PROBLEM TO SOLVE:
Starting at the first line of the data, please print exactly those lines through the one that holds "The width and height of the screenshot is (644, 348).", omitting every picture.
● ● ● ●
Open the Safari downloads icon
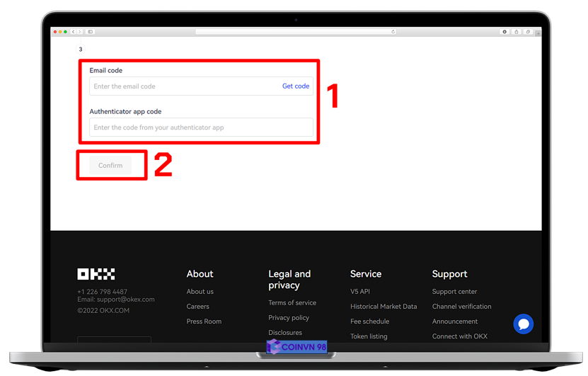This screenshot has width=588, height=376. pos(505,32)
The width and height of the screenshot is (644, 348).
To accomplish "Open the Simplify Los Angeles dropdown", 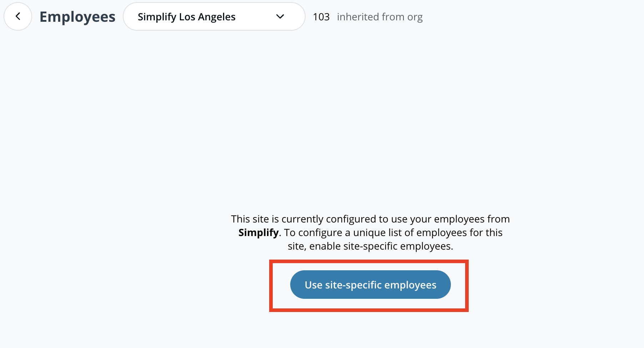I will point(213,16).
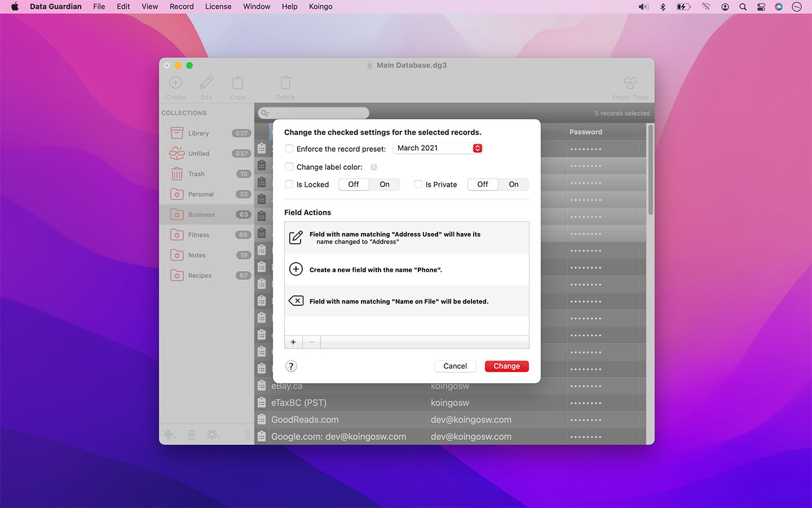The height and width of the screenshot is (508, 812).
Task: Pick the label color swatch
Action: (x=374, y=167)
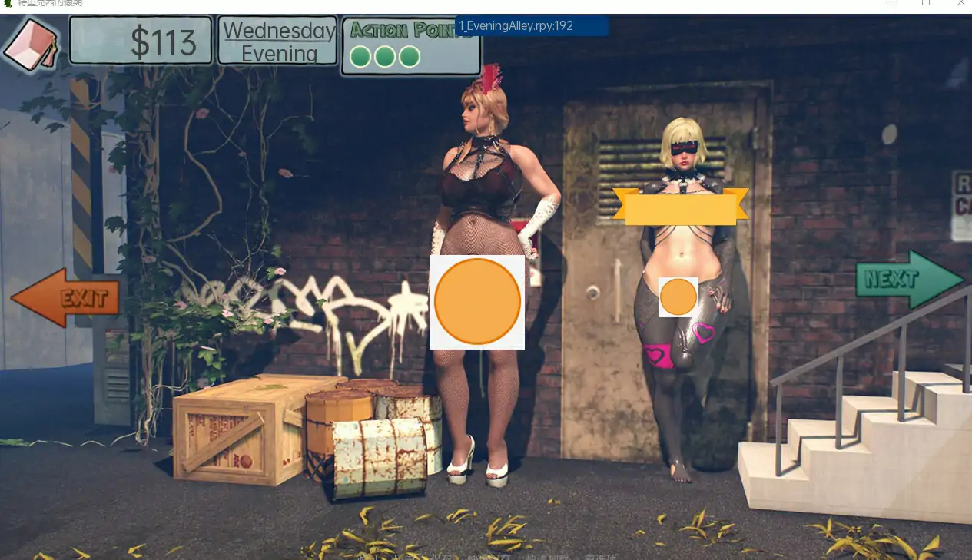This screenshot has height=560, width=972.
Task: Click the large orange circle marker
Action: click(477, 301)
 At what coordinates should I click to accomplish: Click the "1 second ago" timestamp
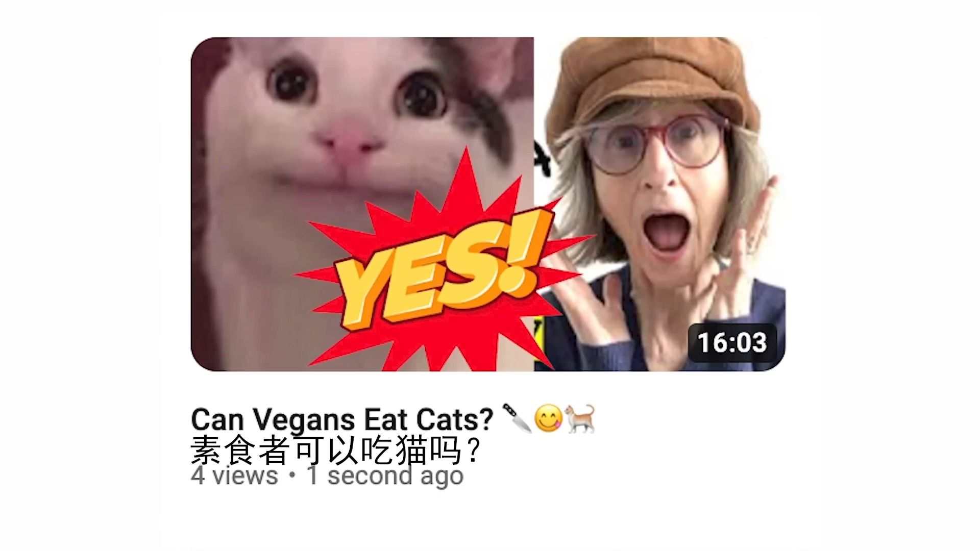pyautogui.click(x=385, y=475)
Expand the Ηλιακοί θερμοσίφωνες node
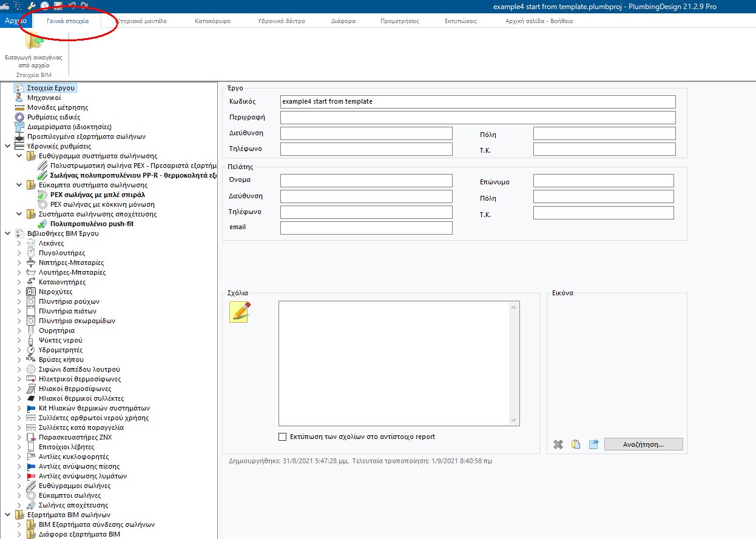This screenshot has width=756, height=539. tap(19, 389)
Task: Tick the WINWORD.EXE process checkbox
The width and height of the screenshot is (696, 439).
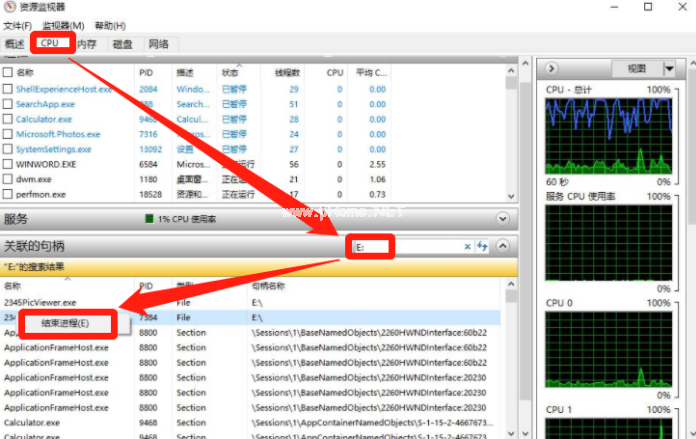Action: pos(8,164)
● ● ● ●
TASK OUTPUT:
Open the Safari downloads icon
This screenshot has width=588, height=376. pos(505,32)
The width and height of the screenshot is (644, 348).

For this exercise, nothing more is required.